2 Esta é a história da família de Jacó. José tinha dezessete anos e tomava conta dos rebanhos com os seus irmãos. Ajudava os filhos de Bila e de Zilpa, esposas do seu pai. E José contava ao seu pai todo o mal que os seus irmãos faziam. Esta é a história de Jacó. Quando José tinha dezessete anos, apascentava os rebanhos com os seus irmãos. Sendo ainda jovem, acompanhava os filhos de Bila e os filhos de Zilpa, mulheres de seu pai; e trazia más notícias deles a seu pai.
3 Israel gostava mais de José do que de qualquer outro filho por ter nascido quando ele já era velho. Por isso Israel fez para José uma túnica muito especial. Ora, Israel amava mais José do que todos os seus outros filhos, porque era filho da sua velhice; e mandou fazer para ele uma túnica talar de mangas compridas.
4 Quando os seus irmãos viram que o seu pai amava José mais do que a eles, começaram a odiá-lo e não o cumprimentavam. Quando os seus irmãos viram que o pai o amava mais do que todos os outros filhos, odiaram-no e já não podiam falar com ele de forma pacífica.
5 José teve um sonho, e contou aos seus irmãos e eles passaram a odiá-lo ainda mais. José teve um sonho e o contou aos seus irmãos; por isso, o odiaram ainda mais.
6 José lhes disse: — Ouçam o sonho que tive. Ele lhes disse: — Peço que ouçam o sonho que tive.
7 Estavamos todos amarrando feixes de trigo no meio do campo. De repente o meu feixe se levantou e ficou de pé. E os feixes de vocês rodearam o meu e se curvaram diante dele. Sonhei que estávamos amarrando feixes no campo, e eis que o meu feixe se levantou e ficou em pé, enquanto os feixes de vocês o rodeavam e se inclinavam diante do meu.

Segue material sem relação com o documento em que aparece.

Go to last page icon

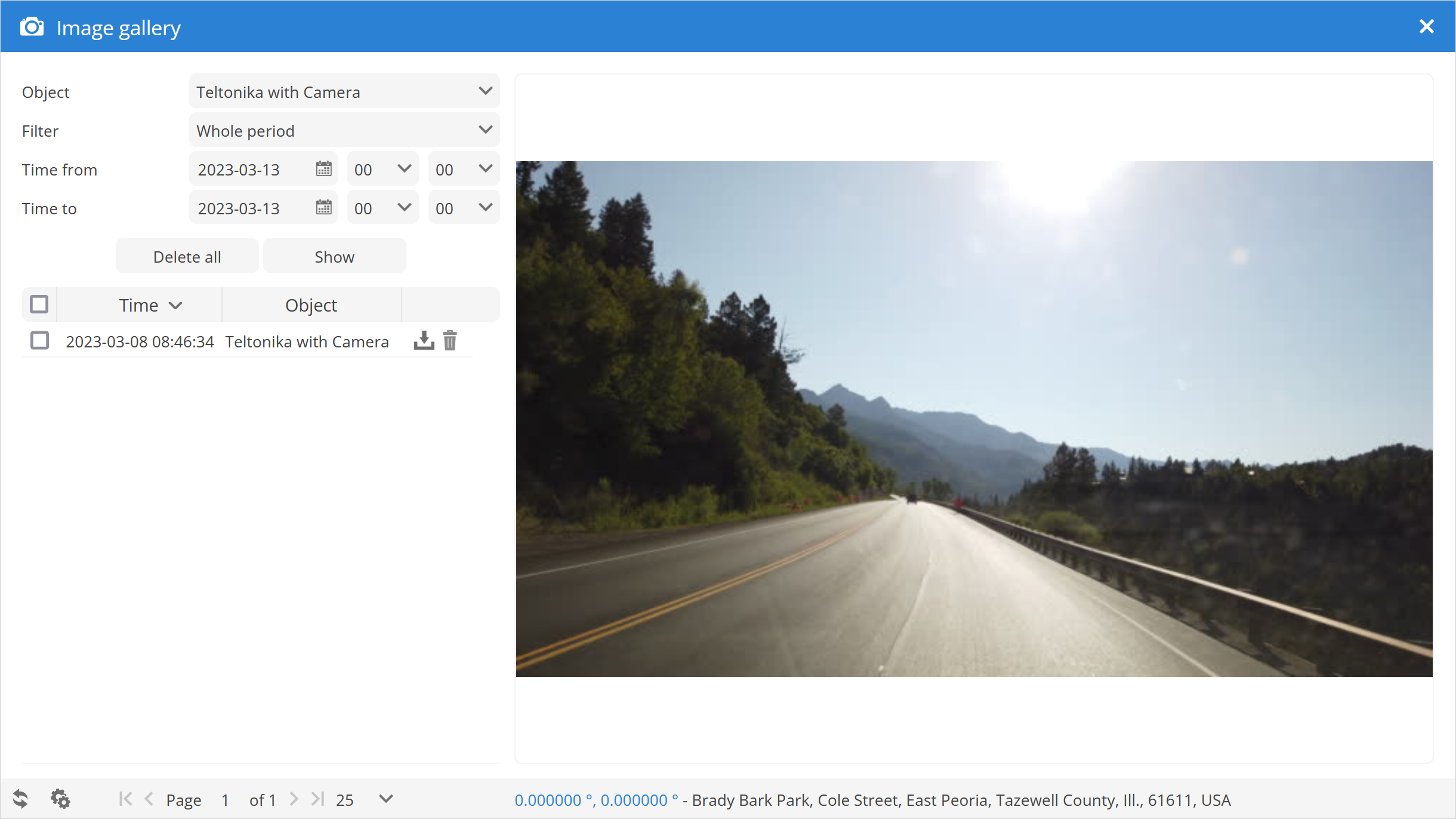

8 Então os seus irmãos lhe disseram: — Isso quer dizer que você vai ser o nosso rei? Que vai mandar em nós? Assim os seus irmãos passaram a odiá-lo ainda mais, por causa dos seus sonhos e do jeito como ele os contava. Então os irmãos lhe disseram: — Você pensa que vai mesmo reinar sobre nós? Pensa que realmente dominará sobre nós? E com isso o odiavam ainda mais, por causa dos seus sonhos e de suas palavras.
9 Depois José teve outro sonho e também foi contá-lo aos seus irmãos. Disse-lhes: — Ouçam, tive outro sonho: sonhei que o sol, a lua e onze estrelas se curvavam diante de mim. José teve ainda outro sonho, que ele contou aos seus irmãos, dizendo: — Sonhei também que o sol, a lua e onze estrelas se inclinavam diante de mim.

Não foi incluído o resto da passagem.